Sunday, July 7, 2013

Let's Start At The Very Beginning

It's a very fine place to start...

I'm still in that state of fence sitting about teaching my Bible study class. I've put my decision on hold until a fair and appropriate time.  (As in fall... when the new church year begins.) In the meantime, I started teaching a  summer series from the Proverbs. It's a unit about wisdom.

Appropriate, I think, since I'm in great need of wisdom.  I don't know of anyone who isn't, and I've never met someone who doesn't want it.  I mean, no one willingly goes through life as a fool, right?




But then again, maybe we do.  It seems that way, anyway.  If wisdom is sort of there for the asking, and we don't ask for it, aren't we making the conscious decision to remain unwise?

Yeah, I think so too.

And so, that's where I started with this unit,  at the very beginning... with the asking.

On day 1,  we went back to the reason that the writer of most of the Proverbs was so wise.  I asked the class the usual question: 

Where did Solomon get all that wisdom?

And I got the usual answer. 

He asked for it. 

And that's where we stopped. 

Yes, I realize that's the story we all heard in Sunday school. Solomon was wise because he asked God for wisdom.  Apparently, it all went down in a  Godified version of  The Three Wishes.  God told Solomon to ask for whatever he wanted, and Solomon asked for wisdom. Then God blinked his heavenly eyes and twitched his holy nose, and BAM!  Solomon instantaneously became the wisest king in all of Israel.  

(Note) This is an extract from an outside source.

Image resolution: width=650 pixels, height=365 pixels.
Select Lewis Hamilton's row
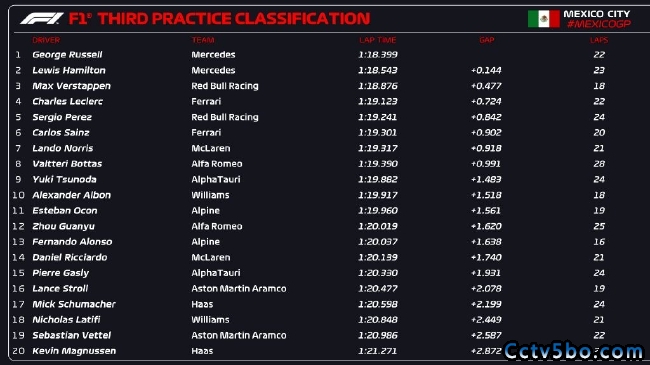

OK, maybe we don't actually say all that, but if we're still slurping on the infant formula of Sunday school, that's what we might be tempted to believe.  And if we're tempted to believe that, we might also be tempted to believe that finding wisdom is as simple as asking for it.

So that's exactly what we do.

When faced with a situation that's in need of some wisdom, we close our eyes and ask. And then, we wait. We think we're pretty virtuous for waiting, too. We'll slap some church clothes on it and call it patience... or perseverance... or the granddaddy of them all, longsuffering.  All the while, we wait for Godly wisdom. You know, like Solomon did.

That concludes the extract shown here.